Study: U.S. Fails to Protect Kids From the Dangers of Farmwork
Loophole in 1930s law puts kids' health, safety and education at risk.
May 6, 2010 — -- The United States, which spends $25 million annually to eliminate child labor abroad, is failing to protect hundreds of thousands of American children from the risks and dangers of farm work, according to a new report released by a leading international human rights group on Wednesday.
Human Rights Watch researchers found that a loophole in the nation's child labor laws creates a double standard that puts child farmworkers' health and safety at risk and leaves them vulnerable to exploitation.
"Children can toil in the fields at far younger ages, for far longer hours, and under far more hazardous conditions than all other working children," concludes the report.

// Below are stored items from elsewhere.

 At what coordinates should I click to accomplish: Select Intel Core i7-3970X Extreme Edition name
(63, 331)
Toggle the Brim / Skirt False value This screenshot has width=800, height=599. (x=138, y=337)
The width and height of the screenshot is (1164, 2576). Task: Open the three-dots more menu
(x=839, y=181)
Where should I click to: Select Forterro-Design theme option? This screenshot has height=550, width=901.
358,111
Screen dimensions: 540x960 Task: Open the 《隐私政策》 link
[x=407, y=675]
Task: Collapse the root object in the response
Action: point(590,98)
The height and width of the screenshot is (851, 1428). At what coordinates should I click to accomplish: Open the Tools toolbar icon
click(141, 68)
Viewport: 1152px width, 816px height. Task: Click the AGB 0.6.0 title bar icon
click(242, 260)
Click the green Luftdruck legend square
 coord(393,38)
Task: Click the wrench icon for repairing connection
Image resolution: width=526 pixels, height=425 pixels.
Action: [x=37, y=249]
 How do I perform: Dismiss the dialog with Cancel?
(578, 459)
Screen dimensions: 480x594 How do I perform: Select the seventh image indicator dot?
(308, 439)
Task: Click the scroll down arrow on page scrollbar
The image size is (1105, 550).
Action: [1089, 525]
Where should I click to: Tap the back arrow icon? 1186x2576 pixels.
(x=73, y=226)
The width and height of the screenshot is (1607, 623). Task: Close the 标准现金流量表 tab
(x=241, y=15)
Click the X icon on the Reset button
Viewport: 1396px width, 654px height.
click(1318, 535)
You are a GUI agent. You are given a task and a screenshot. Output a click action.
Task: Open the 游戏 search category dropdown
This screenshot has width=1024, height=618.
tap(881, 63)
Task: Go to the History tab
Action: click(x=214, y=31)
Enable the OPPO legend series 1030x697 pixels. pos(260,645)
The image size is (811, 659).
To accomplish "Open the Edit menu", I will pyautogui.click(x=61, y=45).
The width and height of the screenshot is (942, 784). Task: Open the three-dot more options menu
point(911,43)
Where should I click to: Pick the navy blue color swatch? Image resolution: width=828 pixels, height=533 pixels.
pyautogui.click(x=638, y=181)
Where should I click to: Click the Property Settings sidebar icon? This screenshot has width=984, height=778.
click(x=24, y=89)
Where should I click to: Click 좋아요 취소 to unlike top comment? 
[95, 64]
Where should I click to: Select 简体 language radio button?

An ABC News investigation in 2009 found children as young as 5 and 7 years old working in the fields of one of the nation's largest blueberry growers, a regular supplier to major national supermarket chains.
An exemption to federal child labor law allows children as young as 12 and 13 to work for unlimited hours on large agricultural operations. Much younger children are allowed to work on farms employing less than 50 workers, which are exempt from minimum age requirements. The law has been unchanged since the Depression.
As permissive as the law is, it has not been well enforced, said Zama Coursen-Neff, deputy director for Human Rights Watch's Children's Rights Division, in an interview with ABC News last October. "Even the few restrictions that there are have been grossly violated," she said. "Kids working on farms at very young ages, kids working without parental permission."
Human Rights Watch researchers interviewed 59 children in Michigan, Florida, North Carolina, and Texas who reported working in a total of 14 states. While most of the children said they started working full time at ages 11 and 12, researchers interviewed a number of children who said they started working part-time at much younger ages, include a seven-year who picked blueberries in Michigan.
Other young teens interviewed by researchers said they had picked strawberries in Florida and blueberries in Michigan at age seven and picked shucked peas in Virginia at age eight.
The children told Human Rights researchers that no one asked for their proof of age. "Age doesn't matter," said one 13 year old girl quoted in the report. She told researchers that she had being hoeing cotton in Texas since the age of seven.